The clearing price did not meet the confidential reserve price and as a result there were no winning bids.

All available units will be rolled over to the next auction in June, the second of four auctions this year.

There were 4.475 million NZ Units (NZUs) offered with another 8 million NZUs available in the cost-containment reserve if the trigger price of $80.64 was reached.

Before the auction, NZUs were trading at about the $64-$65 mark on light volumes on secondary markets.

The carbon price on the secondary market has slumped from a high of $88.50 since the government announced it was not following all of the Climate Change Commission’s advice on tightening the Emissions Trading Scheme (ETS) settings and NZU supply.

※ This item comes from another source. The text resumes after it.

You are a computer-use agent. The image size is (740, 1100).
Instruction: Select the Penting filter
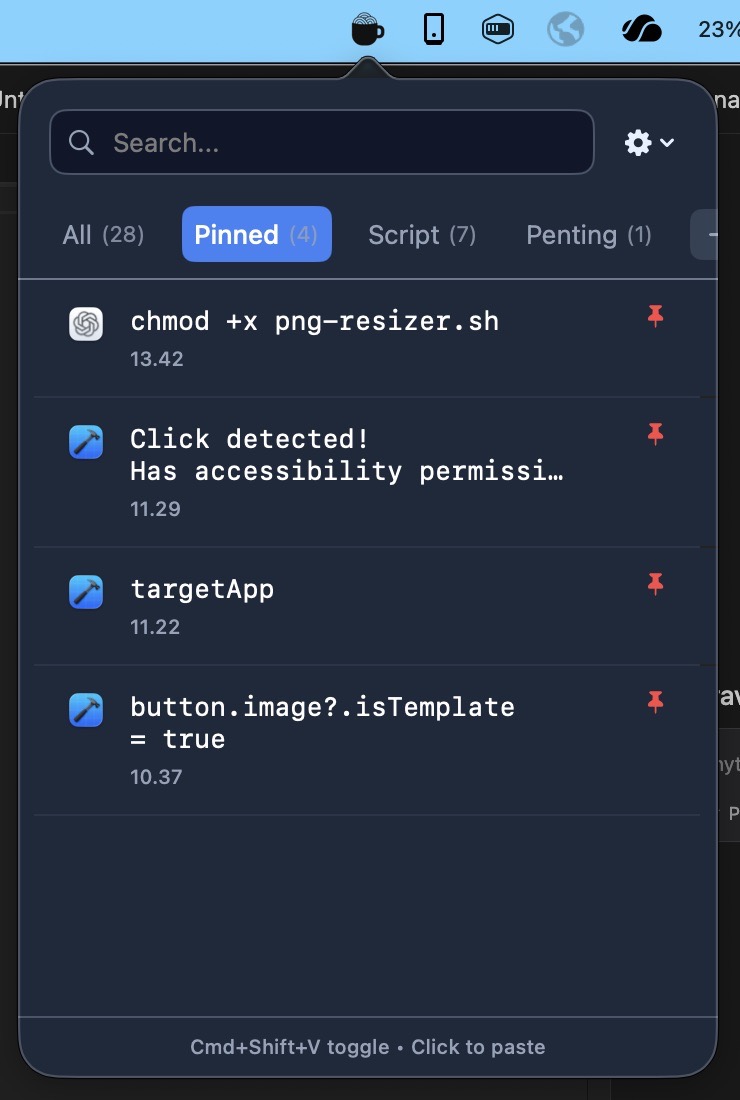589,235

Cabinet papers show that ministers were more concerned about the cost pressures from a rising carbon price than they were about sending stronger price signals to reduce greenhouse gas emissions.

Secondary market operators have reported stagnant interest from buyers and sellers since then, largely due to political and regulatory uncertainty.

There had been predictions that buyer wariness could lead to a no-show at the auction.

The auction’s failure to raise any money for the government compares to the last auction in December (just before the cabinet’s decisions, made in November, were made public) which cleared at $79 and reaped $381m.

There has been increasing speculation that the government is considering returning part or all of the proceeds from carbon auctions to the public as a form of a “carbon dividend”.

This would be a reversal of current policy settings, which divert money raised directly into programmes intended to lower greenhouse gas emissions.

There has been much debate about the best use of the money with the cabinet set on reducing emissions, while others have argued it should be partly spent on funding mitigation efforts – such as managed retreat. 

Meanwhile, others have advocated for a return of the money to the public to compensate for the increased costs they face from higher carbon prices being passed through to higher energy and other costs.